REFLEXIÓN PARA LA FIESTA DE LA INMACULADA (Gn 3,9-15.20; Sal 97; Ef 1, 3-6.11-12; Lc 1.26-38)


Parecería que ya pasaron los tiempos del miedo a la desnudez y que, de estar paseando Dios entre los hombres, como en el jardín del Edén, nadie se escondería por miedo a ella. Sin embargo, las cosas quizá no sean tan claras. En estos momentos la desnudez física se ha convertido en un vestido más a través del que se intentamos mostrar nuestro valor, nuestra relevancia, nuestra libertad, nuestro poder… Finalmente termina por ser un ropaje más con el que cubrimos la única desnudez de la que seguimos teniendo miedo: la vulnerabilidad, nuestra pobreza más profunda, esa que nunca mostramos, la que cuando se hace presente nos hace huir de una u otra forma, sea de los demás o Dios. Una vulnerabilidad que está unida a lo que no controlamos de nuestra vida. Y todo porque nos querríamos presentar dueños de nosotros mismos, señores de nuestra propia vida… En este sentido, no hace mucho decía Fabrice Hadjadj, con una atrevida comparación, que mucho más desnuda que una actriz pornográfica en una película está una sencilla monja en el confesionario.

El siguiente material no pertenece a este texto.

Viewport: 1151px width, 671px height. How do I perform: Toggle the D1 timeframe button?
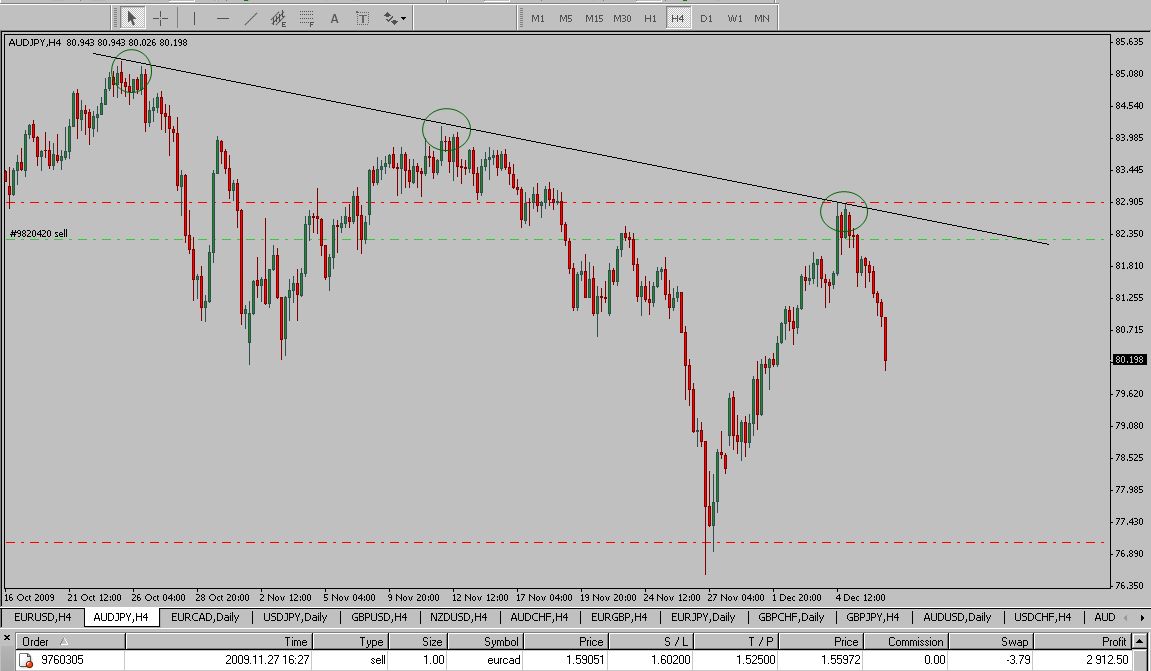706,18
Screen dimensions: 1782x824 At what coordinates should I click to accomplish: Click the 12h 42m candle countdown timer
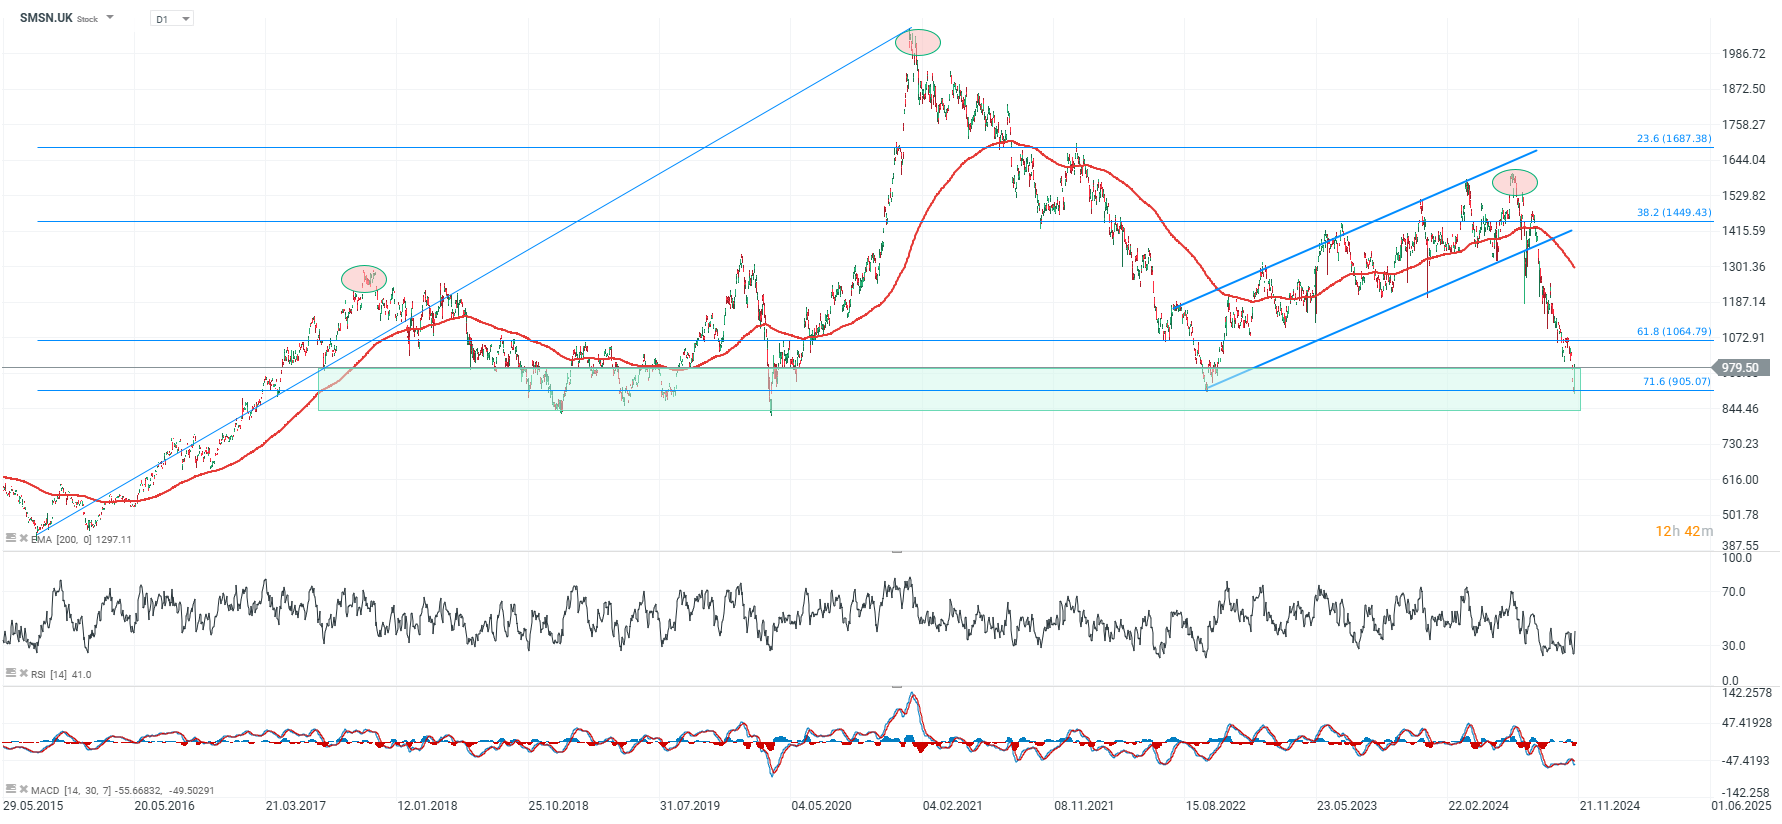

Tenemos miedo a nuestra fragilidad, a nuestra vulnerabilidad, a nuestra pobreza… porque hemos perdido el contacto con el amor primero, el que nos hace andar desnudos sabiendo que somos mirados con benevolencia, que somos vestidos con una mirada acogedora frente a la que no es necesario demostrar nada porque de antemano nos cubre con una sombra protectora que nos hace participar de su mismo amor.

Es ese momento perdido el que, por gracia, vivió María, por eso la llamamos Inmaculada. Ella es la que sale de entre nuestros miedos para dejarse envolver por la presencia de Dios que la llevó a ser aquello a lo que estamos destinados todos: “alabanza de su gloria”, como dice la lectura de Efesios.

Esta María celebrada en el adviento puede que nos invite a orar diciendo: «Señor, Líbranos del miedo, ayúdanos a desnudarnos ante ti para que nos cubras con tu inmaculado amor, y podamos así encontrar la libertad que nos da la verdadera vida. Ayúdanos a cubrir la desnudez de los demás con una mirada y unos gestos como los tuyos. Hágase tu voluntad».